Der FC Bayern München hat in dieser Saison schon 35 Spiele gewonnen und 139 Tore geschossen. Er spielt seit dem Start im August Woche für Woche so gut, dass er am Ende im Mai wahrscheinlich nicht nur den Bundesliga-Titel, sondern sogar den Bundesliga-Torrekord halten wird. Doch so gut er auch an diesem Mittwoch gegen Atalanta Bergamo wieder gespielt hat: In der Logik des führenden deutschen Fußballklubs hat diese Saison wohl nur dann die realistische Chance, als so gut gewertet zu werden, wenn in der nächsten Runde der Champions League gegen den größtmöglichen Gegner gewonnen wird. Gegen Real Madrid. Ist das sinnvoll?
Die Frage, was Erfolg eigentlich ist, wird in der Welt des Fußballs und besonders in der Welt des FC Bayern noch immer nicht gut genug diskutiert. Von Journalisten und Fans, von Vorständen und Aufsichtsräten, aber auch von Trainern und Spielern. Als der 20-jährige Tom Bischof, der seit dieser Saison in München spielt, im Januar den F.A.Z.-Fragebogen ausgefüllt hat, hat er auf die Frage, was der Sinn des Spiels sei, mit einem Wort geantwortet: „Gewinnen“.
Am Mittwochabend hat der FC Bayern mit Bischof das Achtelfinalrückspiel gegen Atalanta Bergamo 4:1 und in der Gesamtwertung damit 10:2 gewonnen. Man könnte nun darüber diskutieren, ob die eine Mannschaft so überlegen oder die andere Mannschaft so unterlegen war. So oder so lässt sich aber sagen, dass die Münchner mit dem Viertelfinale ihr Minimalziel in der Champions League erreicht haben.
Die Spiele dort sind, anders als im Achtelfinale, fast immer Fünfzig-Fünfzig-Spiele.
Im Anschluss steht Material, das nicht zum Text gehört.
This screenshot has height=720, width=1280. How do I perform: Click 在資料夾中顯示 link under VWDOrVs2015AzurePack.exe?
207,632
Und trotz der Tatsache, dass das alle wissen, kann nach den 180 Minuten eine Saison, die richtig gut war, nicht mehr richtig gut sein. Nochmal: Ist das sinnvoll?
Als der 35-jährige İlkay Gündoğan kurz nach Tom Bischof den F.A.Z.-Fragebogen ausgefüllt hat, hat er auf die Frage, was der Sinn des Spiels sei, so geantwortet: „Ordnung im Chaos zu schaffen und durch Ästhetik und Erfolg Menschen zu verbinden.“ Das ist eine wunderbare Antwort, weil er auf seine Art darauf hinweist, dass es nicht nur darauf ankommt, dass man ein Spiel gewinnt, sondern auch darauf, wie man ein Spiel gewinnt.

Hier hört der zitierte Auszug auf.